*Exercise directions*
Here the job is to repeat the listing exactly, but not the pictures in it.

*Given entries*
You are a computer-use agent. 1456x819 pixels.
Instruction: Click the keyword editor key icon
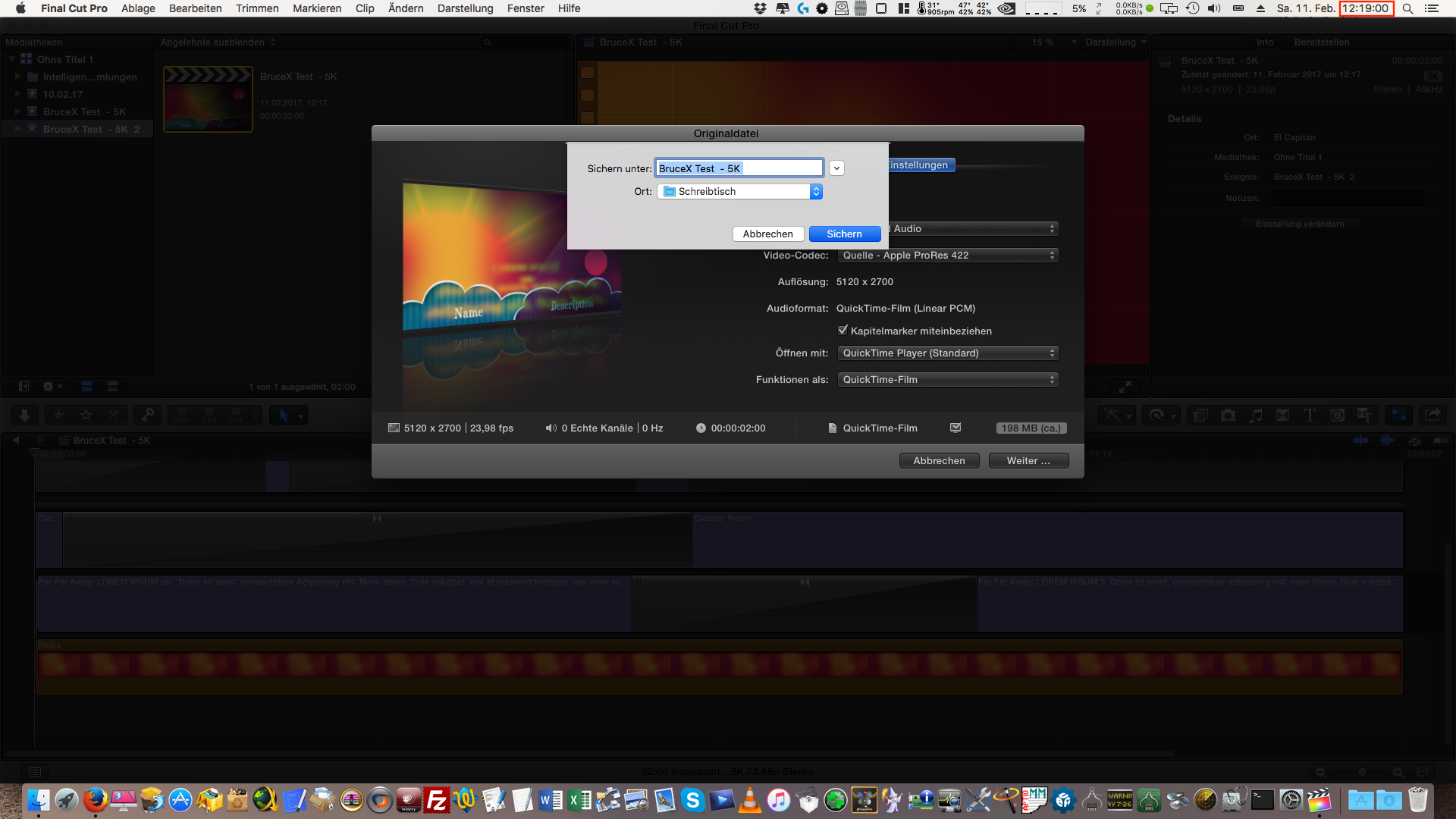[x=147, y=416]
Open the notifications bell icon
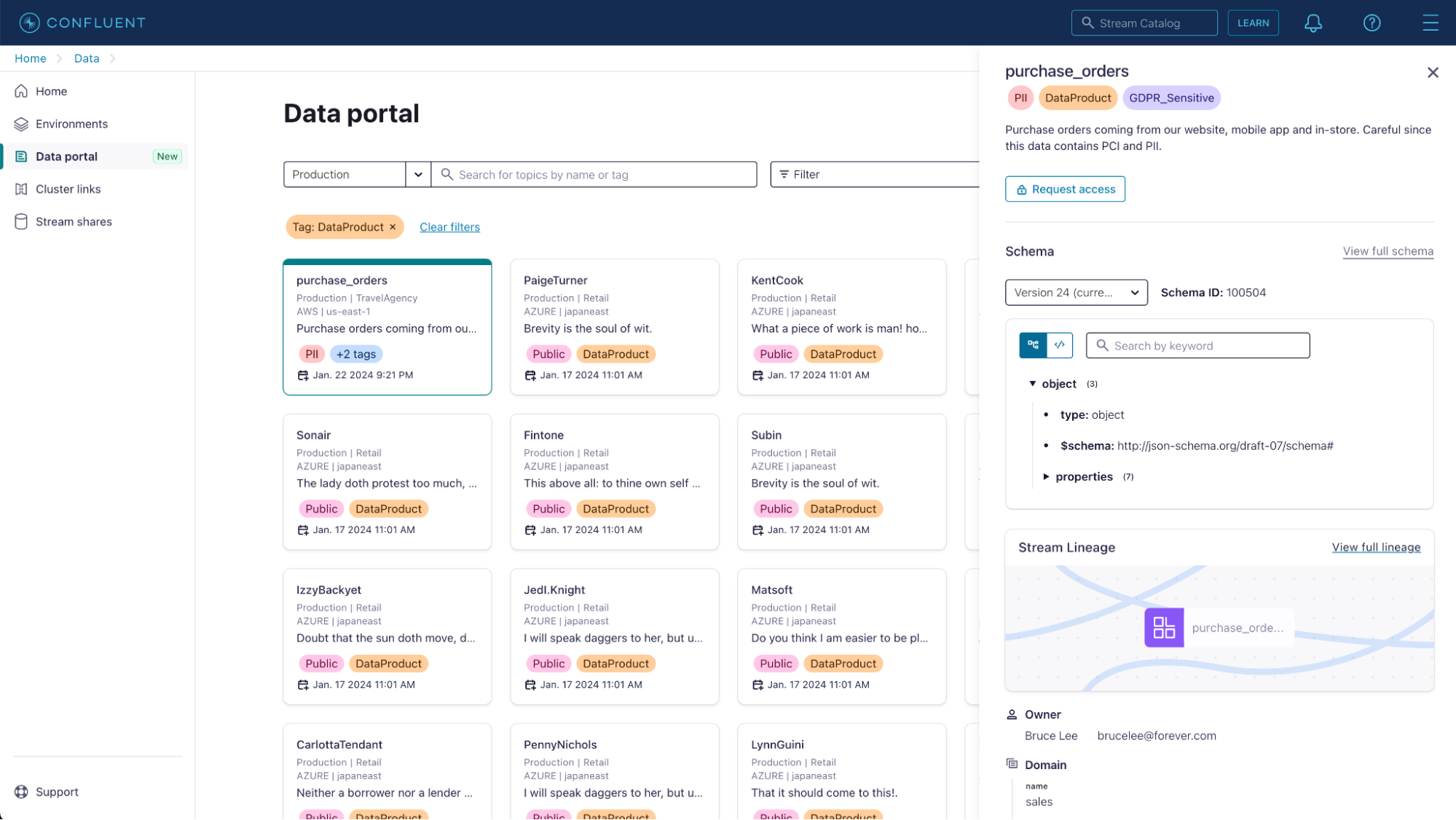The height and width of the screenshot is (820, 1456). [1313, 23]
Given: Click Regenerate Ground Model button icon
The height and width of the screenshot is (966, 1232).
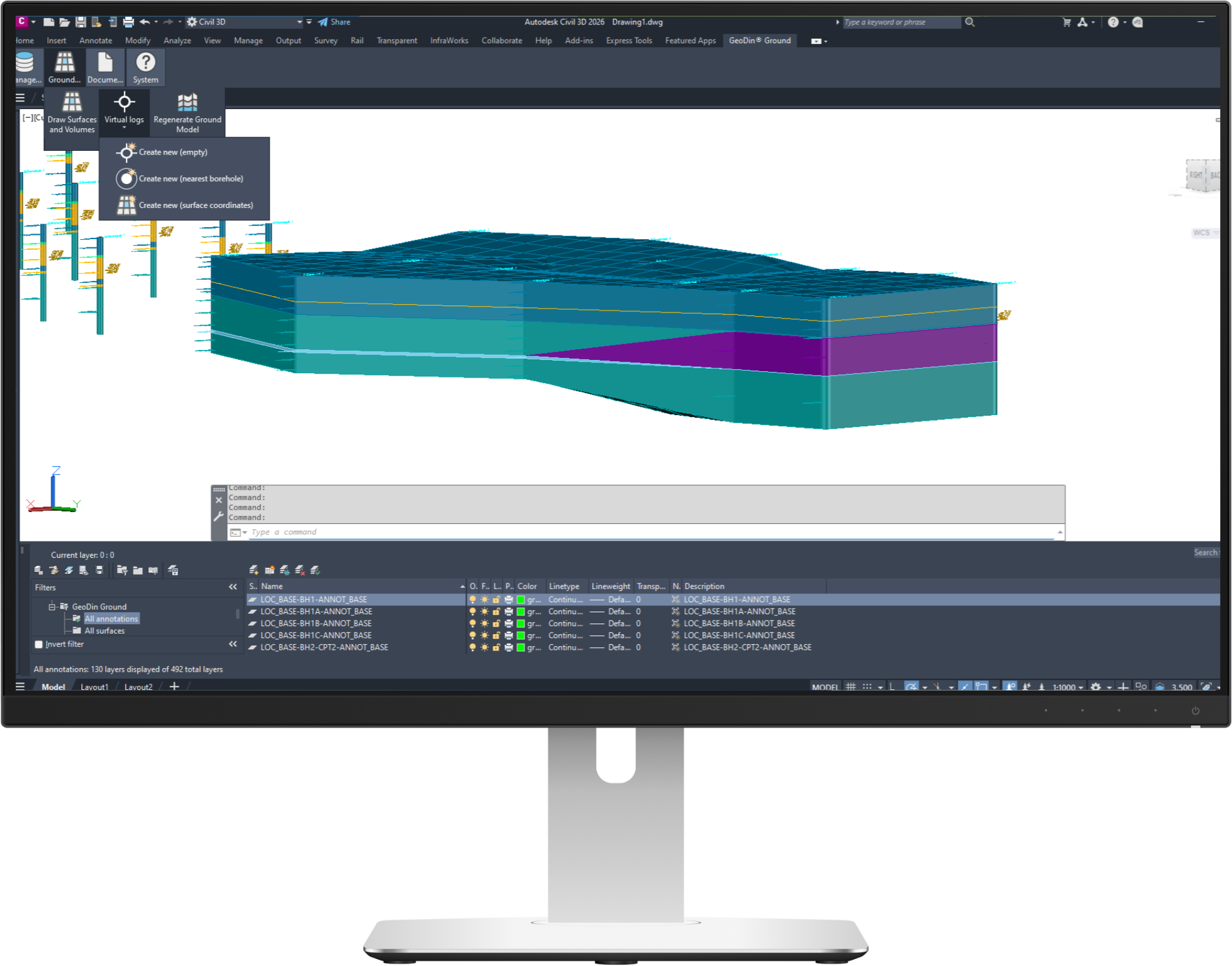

*Task answer*
You are a computer-use agent. 1456x819 pixels.
Instruction: Click the keyword editor key icon
[x=147, y=416]
Open the notifications bell icon
The height and width of the screenshot is (820, 1456). [1313, 23]
Given: Click Regenerate Ground Model button icon
The height and width of the screenshot is (966, 1232).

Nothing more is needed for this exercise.